● **DESCRIPTION OF THE TASK**: Rewrite all of the items below, replacing "dropdown" with "drop-down" wherever it occurs and leaving everything else unchanged.

● **SOURCE MATERIAL**:
-- -- --
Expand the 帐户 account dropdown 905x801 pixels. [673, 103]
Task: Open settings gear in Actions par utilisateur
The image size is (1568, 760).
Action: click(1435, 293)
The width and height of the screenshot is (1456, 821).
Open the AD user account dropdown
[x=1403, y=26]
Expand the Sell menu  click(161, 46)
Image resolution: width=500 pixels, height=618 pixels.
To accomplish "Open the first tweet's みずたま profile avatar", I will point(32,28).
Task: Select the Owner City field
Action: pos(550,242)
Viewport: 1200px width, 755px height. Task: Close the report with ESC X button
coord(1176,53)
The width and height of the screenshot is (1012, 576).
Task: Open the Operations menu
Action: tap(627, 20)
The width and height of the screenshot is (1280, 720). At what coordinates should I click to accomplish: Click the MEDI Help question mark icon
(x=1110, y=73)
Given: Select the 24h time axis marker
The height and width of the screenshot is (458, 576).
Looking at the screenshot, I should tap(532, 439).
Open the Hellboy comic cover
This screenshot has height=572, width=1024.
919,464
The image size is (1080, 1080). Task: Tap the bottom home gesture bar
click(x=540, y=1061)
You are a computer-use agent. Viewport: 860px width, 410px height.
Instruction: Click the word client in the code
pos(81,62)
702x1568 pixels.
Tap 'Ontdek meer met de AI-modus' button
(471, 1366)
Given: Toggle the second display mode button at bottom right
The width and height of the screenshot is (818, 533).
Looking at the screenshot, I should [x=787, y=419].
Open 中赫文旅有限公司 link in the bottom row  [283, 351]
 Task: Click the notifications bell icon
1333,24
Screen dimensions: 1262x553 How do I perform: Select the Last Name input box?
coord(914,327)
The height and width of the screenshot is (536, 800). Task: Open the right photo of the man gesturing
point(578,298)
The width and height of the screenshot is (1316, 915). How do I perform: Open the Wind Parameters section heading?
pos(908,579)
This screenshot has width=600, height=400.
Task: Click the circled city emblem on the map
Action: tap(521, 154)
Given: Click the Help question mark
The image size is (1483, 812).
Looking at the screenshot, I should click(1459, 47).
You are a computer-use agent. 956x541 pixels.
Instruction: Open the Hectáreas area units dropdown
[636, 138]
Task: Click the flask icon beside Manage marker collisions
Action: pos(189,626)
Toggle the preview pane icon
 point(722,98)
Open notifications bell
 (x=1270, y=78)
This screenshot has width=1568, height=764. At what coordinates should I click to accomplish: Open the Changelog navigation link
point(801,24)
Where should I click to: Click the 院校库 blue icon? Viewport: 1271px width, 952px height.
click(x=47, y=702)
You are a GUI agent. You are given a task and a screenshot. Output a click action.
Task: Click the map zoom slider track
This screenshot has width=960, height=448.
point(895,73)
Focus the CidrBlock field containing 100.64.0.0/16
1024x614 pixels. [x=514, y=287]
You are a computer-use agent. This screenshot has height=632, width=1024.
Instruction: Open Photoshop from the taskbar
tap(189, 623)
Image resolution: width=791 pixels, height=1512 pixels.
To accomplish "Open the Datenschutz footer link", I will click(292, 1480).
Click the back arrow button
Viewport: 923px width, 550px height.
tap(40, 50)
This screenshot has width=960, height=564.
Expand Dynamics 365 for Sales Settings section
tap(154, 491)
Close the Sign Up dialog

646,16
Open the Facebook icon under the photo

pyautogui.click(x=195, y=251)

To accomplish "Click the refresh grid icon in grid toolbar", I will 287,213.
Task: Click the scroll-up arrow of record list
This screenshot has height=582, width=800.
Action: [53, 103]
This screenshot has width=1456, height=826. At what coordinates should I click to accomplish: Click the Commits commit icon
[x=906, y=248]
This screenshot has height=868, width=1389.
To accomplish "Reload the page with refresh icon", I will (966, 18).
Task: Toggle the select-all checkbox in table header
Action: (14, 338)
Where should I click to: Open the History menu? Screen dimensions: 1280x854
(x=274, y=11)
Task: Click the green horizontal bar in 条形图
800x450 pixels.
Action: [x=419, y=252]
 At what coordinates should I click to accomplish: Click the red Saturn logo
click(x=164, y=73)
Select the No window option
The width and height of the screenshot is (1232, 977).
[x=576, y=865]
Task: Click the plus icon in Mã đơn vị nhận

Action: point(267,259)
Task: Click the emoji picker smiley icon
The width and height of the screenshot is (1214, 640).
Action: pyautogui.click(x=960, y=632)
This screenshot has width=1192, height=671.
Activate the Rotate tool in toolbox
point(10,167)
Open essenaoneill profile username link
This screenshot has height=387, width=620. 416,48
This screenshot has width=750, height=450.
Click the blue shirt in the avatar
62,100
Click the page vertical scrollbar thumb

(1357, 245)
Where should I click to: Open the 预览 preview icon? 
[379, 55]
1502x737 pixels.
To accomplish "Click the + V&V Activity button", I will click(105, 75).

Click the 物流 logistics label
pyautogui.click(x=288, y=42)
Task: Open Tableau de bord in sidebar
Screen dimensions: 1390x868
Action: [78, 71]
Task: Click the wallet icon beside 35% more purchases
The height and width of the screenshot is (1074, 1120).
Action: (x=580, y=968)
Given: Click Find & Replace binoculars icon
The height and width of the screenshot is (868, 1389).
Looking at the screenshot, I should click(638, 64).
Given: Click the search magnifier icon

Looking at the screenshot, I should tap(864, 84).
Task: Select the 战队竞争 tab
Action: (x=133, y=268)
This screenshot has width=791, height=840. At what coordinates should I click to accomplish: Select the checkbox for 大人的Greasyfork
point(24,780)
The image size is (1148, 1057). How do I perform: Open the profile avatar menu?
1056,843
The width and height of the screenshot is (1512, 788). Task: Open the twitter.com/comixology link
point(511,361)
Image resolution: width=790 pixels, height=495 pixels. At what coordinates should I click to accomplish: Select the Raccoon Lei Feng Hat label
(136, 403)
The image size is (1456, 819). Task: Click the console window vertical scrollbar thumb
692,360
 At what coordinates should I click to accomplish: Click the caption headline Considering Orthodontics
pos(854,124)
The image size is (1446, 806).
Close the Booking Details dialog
-- -- --
● **OUTPUT**:
Expand the 帐户 account drop-down 905x801 pixels. [673, 103]
Task: Open settings gear in Actions par utilisateur
The image size is (1568, 760).
Action: click(1435, 293)
The width and height of the screenshot is (1456, 821).
Open the AD user account drop-down
[x=1403, y=26]
Expand the Sell menu  click(161, 46)
Image resolution: width=500 pixels, height=618 pixels.
To accomplish "Open the first tweet's みずたま profile avatar", I will point(32,28).
Task: Select the Owner City field
Action: pos(550,242)
Viewport: 1200px width, 755px height. Task: Close the report with ESC X button
coord(1176,53)
The width and height of the screenshot is (1012, 576).
Task: Open the Operations menu
Action: tap(627, 20)
The width and height of the screenshot is (1280, 720). At what coordinates should I click to accomplish: Click the MEDI Help question mark icon
(x=1110, y=73)
Given: Select the 24h time axis marker
The height and width of the screenshot is (458, 576).
Looking at the screenshot, I should tap(532, 439).
Open the Hellboy comic cover
This screenshot has height=572, width=1024.
919,464
The image size is (1080, 1080). Task: Tap the bottom home gesture bar
click(x=540, y=1061)
You are a computer-use agent. Viewport: 860px width, 410px height.
Instruction: Click the word client in the code
pos(81,62)
702x1568 pixels.
Tap 'Ontdek meer met de AI-modus' button
(471, 1366)
Given: Toggle the second display mode button at bottom right
The width and height of the screenshot is (818, 533).
Looking at the screenshot, I should [x=787, y=419].
Open 中赫文旅有限公司 link in the bottom row  [283, 351]
 Task: Click the notifications bell icon
1333,24
Screen dimensions: 1262x553 How do I perform: Select the Last Name input box?
coord(914,327)
The height and width of the screenshot is (536, 800). Task: Open the right photo of the man gesturing
point(578,298)
The width and height of the screenshot is (1316, 915). How do I perform: Open the Wind Parameters section heading?
pos(908,579)
This screenshot has width=600, height=400.
Task: Click the circled city emblem on the map
Action: tap(521, 154)
Given: Click the Help question mark
The image size is (1483, 812).
Looking at the screenshot, I should click(1459, 47).
You are a computer-use agent. 956x541 pixels.
Instruction: Open the Hectáreas area units drop-down
[636, 138]
Task: Click the flask icon beside Manage marker collisions
Action: pos(189,626)
Toggle the preview pane icon
 point(722,98)
Open notifications bell
 (x=1270, y=78)
This screenshot has width=1568, height=764. At what coordinates should I click to accomplish: Open the Changelog navigation link
point(801,24)
Where should I click to: Click the 院校库 blue icon? Viewport: 1271px width, 952px height.
click(x=47, y=702)
You are a GUI agent. You are given a task and a screenshot. Output a click action.
Task: Click the map zoom slider track
This screenshot has width=960, height=448.
point(895,73)
Focus the CidrBlock field containing 100.64.0.0/16
1024x614 pixels. [x=514, y=287]
You are a computer-use agent. This screenshot has height=632, width=1024.
Instruction: Open Photoshop from the taskbar
tap(189, 623)
Image resolution: width=791 pixels, height=1512 pixels.
To accomplish "Open the Datenschutz footer link", I will click(292, 1480).
Click the back arrow button
Viewport: 923px width, 550px height.
tap(40, 50)
This screenshot has width=960, height=564.
Expand Dynamics 365 for Sales Settings section
tap(154, 491)
Close the Sign Up dialog

646,16
Open the Facebook icon under the photo

pyautogui.click(x=195, y=251)

To accomplish "Click the refresh grid icon in grid toolbar", I will 287,213.
Task: Click the scroll-up arrow of record list
This screenshot has height=582, width=800.
Action: [53, 103]
This screenshot has width=1456, height=826. At what coordinates should I click to accomplish: Click the Commits commit icon
[x=906, y=248]
This screenshot has height=868, width=1389.
To accomplish "Reload the page with refresh icon", I will (966, 18).
Task: Toggle the select-all checkbox in table header
Action: (14, 338)
Where should I click to: Open the History menu? Screen dimensions: 1280x854
(x=274, y=11)
Task: Click the green horizontal bar in 条形图
800x450 pixels.
Action: [x=419, y=252]
 At what coordinates should I click to accomplish: Click the red Saturn logo
click(x=164, y=73)
Select the No window option
The width and height of the screenshot is (1232, 977).
[x=576, y=865]
Task: Click the plus icon in Mã đơn vị nhận

Action: point(267,259)
Task: Click the emoji picker smiley icon
The width and height of the screenshot is (1214, 640).
Action: pyautogui.click(x=960, y=632)
This screenshot has width=1192, height=671.
Activate the Rotate tool in toolbox
point(10,167)
Open essenaoneill profile username link
This screenshot has height=387, width=620. 416,48
This screenshot has width=750, height=450.
Click the blue shirt in the avatar
62,100
Click the page vertical scrollbar thumb

(1357, 245)
Where should I click to: Open the 预览 preview icon? 
[379, 55]
1502x737 pixels.
To accomplish "Click the + V&V Activity button", I will click(105, 75).

Click the 物流 logistics label
pyautogui.click(x=288, y=42)
Task: Open Tableau de bord in sidebar
Screen dimensions: 1390x868
Action: [78, 71]
Task: Click the wallet icon beside 35% more purchases
The height and width of the screenshot is (1074, 1120).
Action: (x=580, y=968)
Given: Click Find & Replace binoculars icon
The height and width of the screenshot is (868, 1389).
Looking at the screenshot, I should click(638, 64).
Given: Click the search magnifier icon

Looking at the screenshot, I should tap(864, 84).
Task: Select the 战队竞争 tab
Action: (x=133, y=268)
This screenshot has width=791, height=840. At what coordinates should I click to accomplish: Select the checkbox for 大人的Greasyfork
point(24,780)
The image size is (1148, 1057). How do I perform: Open the profile avatar menu?
1056,843
The width and height of the screenshot is (1512, 788). Task: Open the twitter.com/comixology link
point(511,361)
Image resolution: width=790 pixels, height=495 pixels. At what coordinates should I click to accomplish: Select the Raccoon Lei Feng Hat label
(136, 403)
The image size is (1456, 819). Task: Click the console window vertical scrollbar thumb
692,360
 At what coordinates should I click to accomplish: Click the caption headline Considering Orthodontics
pos(854,124)
The image size is (1446, 806).
Close the Booking Details dialog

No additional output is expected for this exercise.